*** Opening of Records for processing ***
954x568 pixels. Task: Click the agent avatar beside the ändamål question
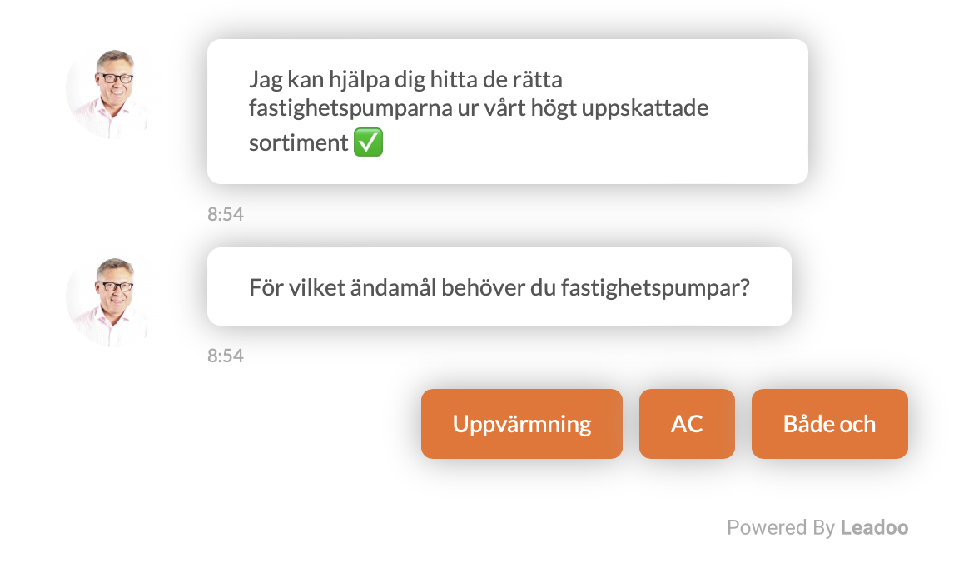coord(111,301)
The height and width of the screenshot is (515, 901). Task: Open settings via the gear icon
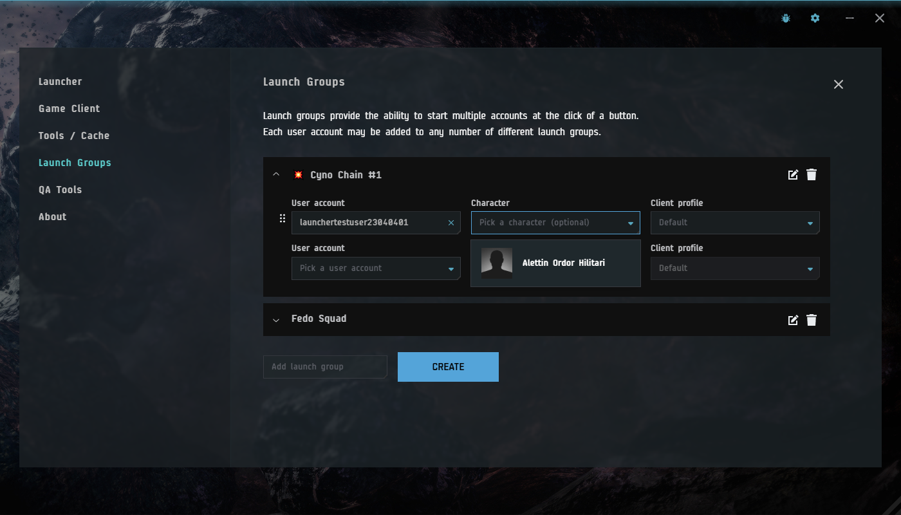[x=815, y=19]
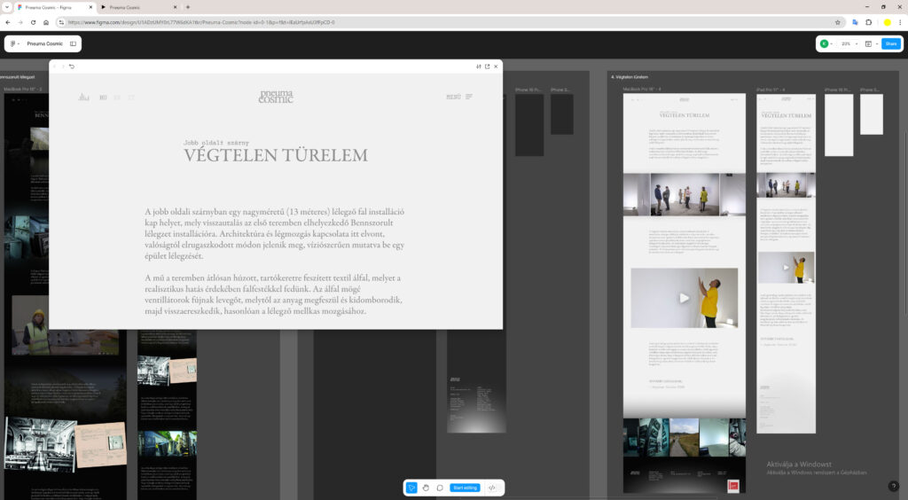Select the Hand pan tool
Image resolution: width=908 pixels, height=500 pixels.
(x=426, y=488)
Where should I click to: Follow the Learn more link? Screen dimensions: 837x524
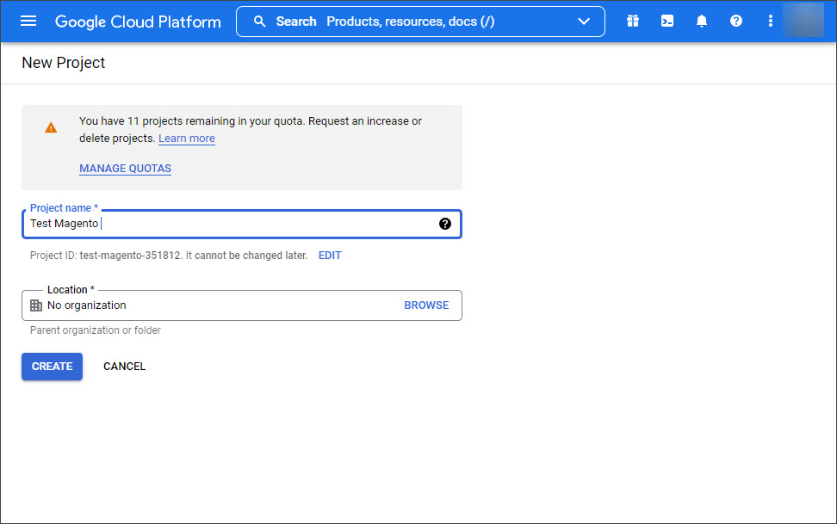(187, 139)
*** Close of Records for processing ***
# Task item
Word for word, restate all of the material, omitting the images.

# Task answer
954x568 pixels. Task: Click the agent avatar beside the ändamål question
coord(111,301)
The height and width of the screenshot is (515, 901). Task: Open settings via the gear icon
[x=815, y=19]
Select the Hand pan tool
Image resolution: width=908 pixels, height=500 pixels.
(x=426, y=488)
Where should I click to: Follow the Learn more link? Screen dimensions: 837x524
(187, 139)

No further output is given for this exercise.